Financial markets traded quietly on Monday, with most currency pairs staying confined in very narrow ranges, as a public holiday in America and the absence of any noteworthy economic data releases in Europe left investors wanting.
That all changed overnight though, as fears surrounding the spread of a pneumonia-like virus in China came into the spotlight, sending a ripple of risk aversion through global markets. Beijing confirmed that this deadly coronavirus can spread between humans, igniting concerns of a much bigger outbreak once the Lunar New Year holiday – the largest human migration event – commences at the end of this week.
For markets, the implication is that this might put a lid on the tourism industry as consumers turn more cautious, dampening overall holiday spending in the world’s second largest economy and ultimately shaving a few decimals off GDP growth for Q1.
That pushed Asian stocks lower, with China’s CSI 300 (-1.7%) and Hong Kong’s Hang Seng index (-2.8%) falling the most – the latter also suffering after Moody’s downgraded Hong Kong’s credit rating amid the unrelenting protests. The defensive yen was the biggest beneficiary of all this, advancing across the board as investors hedged their riskier bets. Meanwhile, Wall Street futures are pointing to a lower open today.
In the bigger picture, the real question facing investors is whether this bout of risk aversion is durable and sustainable, or whether these worries will fade before long, making this a mere setback in a broader ‘risk on’ trend. This answer is likely the latter, as health scares like this one are typically short lived in markets (think of the ebola virus) – unless of course this develops into a major epidemic.
Bank of Japan holds its fire, as expected
In the land of the Rising Sun, the local central bank took no action at its meeting overnight, preserving some of its limited firepower for a stormy day. Policymakers revised slightly higher their growth forecasts to account for the government’s recent spending package, and also noted that global risks have decreased a little, though both of these were widely anticipated - and a mere acknowledgement of recent events.
The yen edged higher after the decision, though the move seems owed primarily to the broader risk-off sentiment, rather than anything the BoJ signaled.
Raft of data, impeachment, Davos, and earnings in focus
It’s a busy day ahead on the economic calendar, with the most important release being the UK employment numbers for November. The implied probability for a Bank of England rate cut next week currently stands at 65%, so these might be crucial in shaping that narrative. That said, Friday’s PMI data will probably be even more important, as they will reflect the period after the recent election.
In Germany, the ZEW survey for January will provide the first glimpse into how Europe’s biggest economy kicked the New Year off. Importantly, French President Macron tweeted yesterday that he had a good conversation with US President Trump, and that they agreed to work towards an agreement to avoid tariffs, though there was no reaction in the euro.

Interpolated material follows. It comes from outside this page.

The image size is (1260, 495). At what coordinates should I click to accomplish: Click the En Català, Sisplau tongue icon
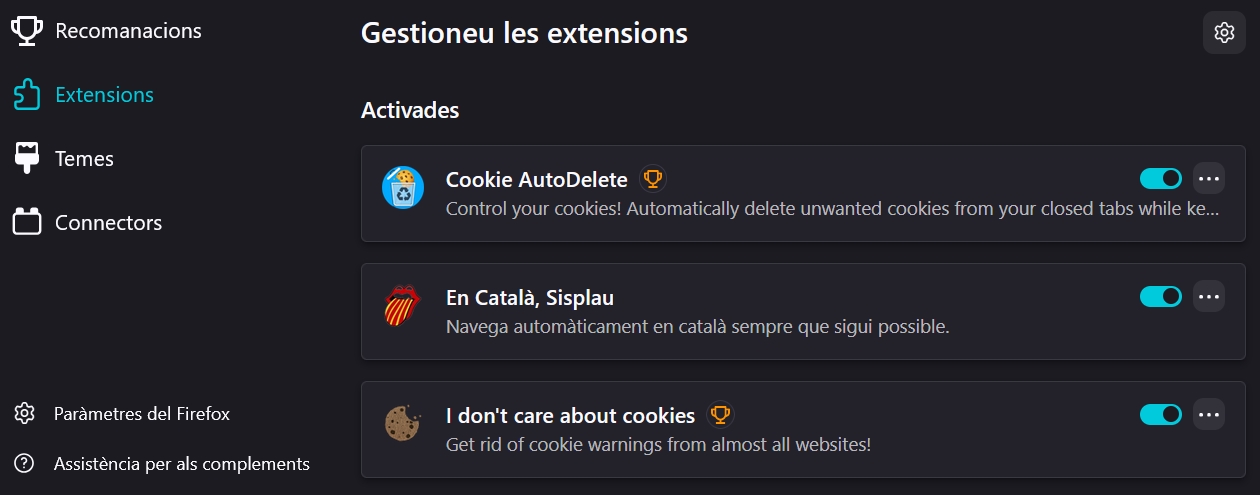pos(403,306)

In the US, the impeachment trial against President Trump will officially begin today. While this could continue to absorb an exorbitant amount of media attention, the possibility of Trump actually being impeached is close to zero, as it would require twenty-some Republican senators to vote against their party, which is almost unfathomable. Hence, this is a non-event for markets.
In fact, Trump will be in Switzerland today for the World Economic Forum. He speaks at 10:30 GMT.
Finally, the earnings season fires up with Netflix releasing its results today after Wall Street’s closing bell.